QuickVid uses AI to generate short-form videos, complete with voiceovers

Generative AI is coming for videos. A new website, QuickVid, combines several generative AI systems into a single tool for automatically creating short-form YouTube, Instagram, TikTok and Snapchat videos.

Given as little as a single word, QuickVid chooses a background video from a library, writes a script and keywords, overlays images generated by DALL-E 2 and adds a synthetic voiceover and background music from YouTube’s royalty-free music library. QuickVid’s creator, Daniel Habib, says that he’s building the service to help creators meet the “ever-growing” demand from their fans.

“By providing creators with tools to quickly and easily produce quality content, QuickVid helps creators increase their content output, reducing the risk of burnout,” Habib told TechCrunch in an email interview. “Our goal is to empower your favorite creator to keep up with the demands of their audience by leveraging advancements in AI.”
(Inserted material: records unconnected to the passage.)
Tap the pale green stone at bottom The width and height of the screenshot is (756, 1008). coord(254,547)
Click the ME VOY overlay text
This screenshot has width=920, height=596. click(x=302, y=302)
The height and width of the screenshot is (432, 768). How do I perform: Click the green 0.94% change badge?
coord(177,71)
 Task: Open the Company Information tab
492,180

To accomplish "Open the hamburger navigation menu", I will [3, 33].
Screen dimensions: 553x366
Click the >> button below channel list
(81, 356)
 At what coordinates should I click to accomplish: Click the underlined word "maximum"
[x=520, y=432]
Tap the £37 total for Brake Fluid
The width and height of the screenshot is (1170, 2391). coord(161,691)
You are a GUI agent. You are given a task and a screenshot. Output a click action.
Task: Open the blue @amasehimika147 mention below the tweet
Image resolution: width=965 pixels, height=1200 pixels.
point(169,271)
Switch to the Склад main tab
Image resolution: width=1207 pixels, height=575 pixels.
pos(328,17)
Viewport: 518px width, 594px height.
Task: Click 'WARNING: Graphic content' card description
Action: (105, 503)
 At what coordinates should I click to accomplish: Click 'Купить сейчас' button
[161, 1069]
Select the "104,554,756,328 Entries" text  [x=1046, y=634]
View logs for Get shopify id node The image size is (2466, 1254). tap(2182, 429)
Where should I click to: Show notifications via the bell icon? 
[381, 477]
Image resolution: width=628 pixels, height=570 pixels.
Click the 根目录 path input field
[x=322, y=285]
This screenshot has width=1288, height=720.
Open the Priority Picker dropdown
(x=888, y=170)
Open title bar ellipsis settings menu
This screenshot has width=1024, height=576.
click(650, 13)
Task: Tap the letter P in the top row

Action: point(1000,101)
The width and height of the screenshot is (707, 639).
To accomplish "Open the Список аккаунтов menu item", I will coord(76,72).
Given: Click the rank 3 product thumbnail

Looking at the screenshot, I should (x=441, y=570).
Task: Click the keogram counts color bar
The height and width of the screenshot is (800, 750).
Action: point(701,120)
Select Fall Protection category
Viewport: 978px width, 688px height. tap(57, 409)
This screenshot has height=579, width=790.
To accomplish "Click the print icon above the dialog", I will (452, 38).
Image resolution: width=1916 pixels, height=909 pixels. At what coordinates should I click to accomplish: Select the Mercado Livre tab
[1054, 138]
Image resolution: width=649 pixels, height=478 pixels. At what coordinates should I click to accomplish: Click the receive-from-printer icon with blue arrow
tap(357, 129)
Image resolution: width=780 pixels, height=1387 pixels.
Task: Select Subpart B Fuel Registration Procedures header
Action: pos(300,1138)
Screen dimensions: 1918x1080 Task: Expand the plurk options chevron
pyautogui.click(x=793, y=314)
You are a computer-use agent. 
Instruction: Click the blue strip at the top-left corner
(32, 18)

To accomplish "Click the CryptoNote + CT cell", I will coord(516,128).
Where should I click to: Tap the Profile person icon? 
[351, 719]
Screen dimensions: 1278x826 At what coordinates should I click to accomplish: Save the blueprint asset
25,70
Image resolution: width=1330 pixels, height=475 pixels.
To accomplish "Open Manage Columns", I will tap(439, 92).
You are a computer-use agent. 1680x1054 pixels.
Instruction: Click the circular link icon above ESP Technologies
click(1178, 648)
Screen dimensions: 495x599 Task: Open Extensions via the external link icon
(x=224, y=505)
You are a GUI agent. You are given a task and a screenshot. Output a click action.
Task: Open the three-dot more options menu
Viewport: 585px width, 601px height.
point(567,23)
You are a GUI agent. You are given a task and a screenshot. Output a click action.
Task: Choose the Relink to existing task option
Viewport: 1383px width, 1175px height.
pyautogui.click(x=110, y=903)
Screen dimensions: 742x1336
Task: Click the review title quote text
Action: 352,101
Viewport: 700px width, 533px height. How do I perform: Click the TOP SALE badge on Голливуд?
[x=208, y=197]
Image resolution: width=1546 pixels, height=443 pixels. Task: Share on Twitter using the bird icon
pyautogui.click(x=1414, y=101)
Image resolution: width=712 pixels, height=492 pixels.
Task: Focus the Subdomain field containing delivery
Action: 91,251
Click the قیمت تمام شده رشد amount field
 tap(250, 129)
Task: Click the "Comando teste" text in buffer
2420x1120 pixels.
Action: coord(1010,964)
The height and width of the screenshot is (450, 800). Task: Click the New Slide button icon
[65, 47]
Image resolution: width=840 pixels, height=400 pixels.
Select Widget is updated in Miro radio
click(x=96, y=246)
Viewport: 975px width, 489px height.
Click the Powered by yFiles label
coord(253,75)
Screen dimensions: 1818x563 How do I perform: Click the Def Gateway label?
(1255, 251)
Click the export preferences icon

But depending on how they’re used, tools like QuickVid threaten to flood already-crowded channels with spammy and duplicative content. They also face potential backlash from creators who opt not to use the tools, whether because of cost ($10 per month) or on principle, yet might have to compete with a raft of new AI-generated videos.

Going after video

QuickVid, which Habib, a self-taught developer who previously worked at Meta on Facebook Live and video infrastructure, built in a matter of weeks, launched on December 27. It’s relatively bare bones at present — Habib says that more personalization options will arrive in January — but QuickVid can cobble together the components that make up a typical informational YouTube Short or TikTok video, including captions and even avatars.

It’s easy to use. First, a user enters a prompt describing the subject matter of the video they want to create. QuickVid uses the prompt to generate a script, leveraging the generative text powers of GPT-3. From keywords either extracted from the script automatically or entered manually, QuickVid selects a background video from the royalty-free stock media library Pexels and generates overlay images using DALL-E 2. It then outputs a voiceover via Google Cloud’s text-to-speech API — Habib says that users will soon be able to clone their voice — before combining all these elements into a video.